(Saved data entries)
****
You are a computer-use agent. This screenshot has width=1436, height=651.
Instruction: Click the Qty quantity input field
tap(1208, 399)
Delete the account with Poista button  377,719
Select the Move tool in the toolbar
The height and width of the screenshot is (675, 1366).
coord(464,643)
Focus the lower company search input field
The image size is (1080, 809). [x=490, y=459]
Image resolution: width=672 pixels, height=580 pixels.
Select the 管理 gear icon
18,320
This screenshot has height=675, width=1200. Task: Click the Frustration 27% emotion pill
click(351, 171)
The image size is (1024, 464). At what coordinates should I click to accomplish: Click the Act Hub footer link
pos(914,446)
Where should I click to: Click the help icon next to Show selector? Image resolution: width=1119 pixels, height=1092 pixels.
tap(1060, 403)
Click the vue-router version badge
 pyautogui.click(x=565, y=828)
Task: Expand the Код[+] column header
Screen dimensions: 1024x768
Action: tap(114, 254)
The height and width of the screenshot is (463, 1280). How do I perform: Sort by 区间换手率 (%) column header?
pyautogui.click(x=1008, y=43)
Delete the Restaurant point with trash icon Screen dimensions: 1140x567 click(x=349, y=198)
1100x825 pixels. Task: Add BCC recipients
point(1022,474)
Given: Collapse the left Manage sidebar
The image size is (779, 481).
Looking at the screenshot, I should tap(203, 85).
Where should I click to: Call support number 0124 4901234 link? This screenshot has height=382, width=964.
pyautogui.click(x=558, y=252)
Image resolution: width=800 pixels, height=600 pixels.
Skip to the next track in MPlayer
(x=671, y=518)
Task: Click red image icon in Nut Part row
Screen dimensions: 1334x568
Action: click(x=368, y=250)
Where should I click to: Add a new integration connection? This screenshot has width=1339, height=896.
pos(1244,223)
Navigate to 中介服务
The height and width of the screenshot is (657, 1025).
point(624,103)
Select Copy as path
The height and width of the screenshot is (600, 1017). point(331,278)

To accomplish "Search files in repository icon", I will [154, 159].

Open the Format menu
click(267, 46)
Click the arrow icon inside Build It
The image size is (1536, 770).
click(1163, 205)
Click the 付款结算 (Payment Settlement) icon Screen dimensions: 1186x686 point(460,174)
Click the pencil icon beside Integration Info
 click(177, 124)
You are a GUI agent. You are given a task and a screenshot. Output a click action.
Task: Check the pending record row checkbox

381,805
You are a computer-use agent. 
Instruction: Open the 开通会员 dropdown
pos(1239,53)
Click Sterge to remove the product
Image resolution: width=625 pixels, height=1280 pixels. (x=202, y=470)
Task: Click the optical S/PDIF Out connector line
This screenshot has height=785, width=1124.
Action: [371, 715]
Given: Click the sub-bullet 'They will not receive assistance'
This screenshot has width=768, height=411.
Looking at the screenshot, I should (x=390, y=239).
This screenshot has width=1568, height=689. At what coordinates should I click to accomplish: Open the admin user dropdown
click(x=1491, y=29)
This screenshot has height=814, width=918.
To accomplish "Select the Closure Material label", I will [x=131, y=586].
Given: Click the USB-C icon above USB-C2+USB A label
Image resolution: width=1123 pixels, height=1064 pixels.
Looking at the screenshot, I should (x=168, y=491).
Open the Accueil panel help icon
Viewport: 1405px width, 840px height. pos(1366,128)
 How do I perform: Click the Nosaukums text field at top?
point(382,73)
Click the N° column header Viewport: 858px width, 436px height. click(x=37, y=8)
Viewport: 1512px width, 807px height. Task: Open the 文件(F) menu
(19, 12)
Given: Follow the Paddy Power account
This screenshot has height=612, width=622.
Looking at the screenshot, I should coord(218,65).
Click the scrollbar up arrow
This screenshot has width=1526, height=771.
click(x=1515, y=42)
****
**ABOUT THIS TASK**
Produce a verbatim transcription of the entries above.

**REPLY TO THE EXERCISE**
You are a computer-use agent. This screenshot has width=1436, height=651.
Instruction: Click the Qty quantity input field
tap(1208, 399)
Delete the account with Poista button  377,719
Select the Move tool in the toolbar
The height and width of the screenshot is (675, 1366).
coord(464,643)
Focus the lower company search input field
The image size is (1080, 809). [x=490, y=459]
Image resolution: width=672 pixels, height=580 pixels.
Select the 管理 gear icon
18,320
This screenshot has height=675, width=1200. Task: Click the Frustration 27% emotion pill
click(351, 171)
The image size is (1024, 464). At what coordinates should I click to accomplish: Click the Act Hub footer link
pos(914,446)
Where should I click to: Click the help icon next to Show selector? Image resolution: width=1119 pixels, height=1092 pixels.
tap(1060, 403)
Click the vue-router version badge
 pyautogui.click(x=565, y=828)
Task: Expand the Код[+] column header
Screen dimensions: 1024x768
Action: tap(114, 254)
The height and width of the screenshot is (463, 1280). How do I perform: Sort by 区间换手率 (%) column header?
pyautogui.click(x=1008, y=43)
Delete the Restaurant point with trash icon Screen dimensions: 1140x567 click(x=349, y=198)
1100x825 pixels. Task: Add BCC recipients
point(1022,474)
Given: Collapse the left Manage sidebar
The image size is (779, 481).
Looking at the screenshot, I should tap(203, 85).
Where should I click to: Call support number 0124 4901234 link? This screenshot has height=382, width=964.
pyautogui.click(x=558, y=252)
Image resolution: width=800 pixels, height=600 pixels.
Skip to the next track in MPlayer
(x=671, y=518)
Task: Click red image icon in Nut Part row
Screen dimensions: 1334x568
Action: click(x=368, y=250)
Where should I click to: Add a new integration connection? This screenshot has width=1339, height=896.
pos(1244,223)
Navigate to 中介服务
The height and width of the screenshot is (657, 1025).
point(624,103)
Select Copy as path
The height and width of the screenshot is (600, 1017). point(331,278)

To accomplish "Search files in repository icon", I will [154, 159].

Open the Format menu
click(267, 46)
Click the arrow icon inside Build It
The image size is (1536, 770).
click(1163, 205)
Click the 付款结算 (Payment Settlement) icon Screen dimensions: 1186x686 point(460,174)
Click the pencil icon beside Integration Info
 click(177, 124)
You are a GUI agent. You are given a task and a screenshot. Output a click action.
Task: Check the pending record row checkbox

381,805
You are a computer-use agent. 
Instruction: Open the 开通会员 dropdown
pos(1239,53)
Click Sterge to remove the product
Image resolution: width=625 pixels, height=1280 pixels. (x=202, y=470)
Task: Click the optical S/PDIF Out connector line
This screenshot has height=785, width=1124.
Action: [371, 715]
Given: Click the sub-bullet 'They will not receive assistance'
This screenshot has width=768, height=411.
Looking at the screenshot, I should (x=390, y=239).
This screenshot has width=1568, height=689. At what coordinates should I click to accomplish: Open the admin user dropdown
click(x=1491, y=29)
This screenshot has height=814, width=918.
To accomplish "Select the Closure Material label", I will [x=131, y=586].
Given: Click the USB-C icon above USB-C2+USB A label
Image resolution: width=1123 pixels, height=1064 pixels.
Looking at the screenshot, I should (x=168, y=491).
Open the Accueil panel help icon
Viewport: 1405px width, 840px height. pos(1366,128)
 How do I perform: Click the Nosaukums text field at top?
point(382,73)
Click the N° column header Viewport: 858px width, 436px height. click(x=37, y=8)
Viewport: 1512px width, 807px height. Task: Open the 文件(F) menu
(19, 12)
Given: Follow the Paddy Power account
This screenshot has height=612, width=622.
Looking at the screenshot, I should coord(218,65).
Click the scrollbar up arrow
This screenshot has width=1526, height=771.
click(x=1515, y=42)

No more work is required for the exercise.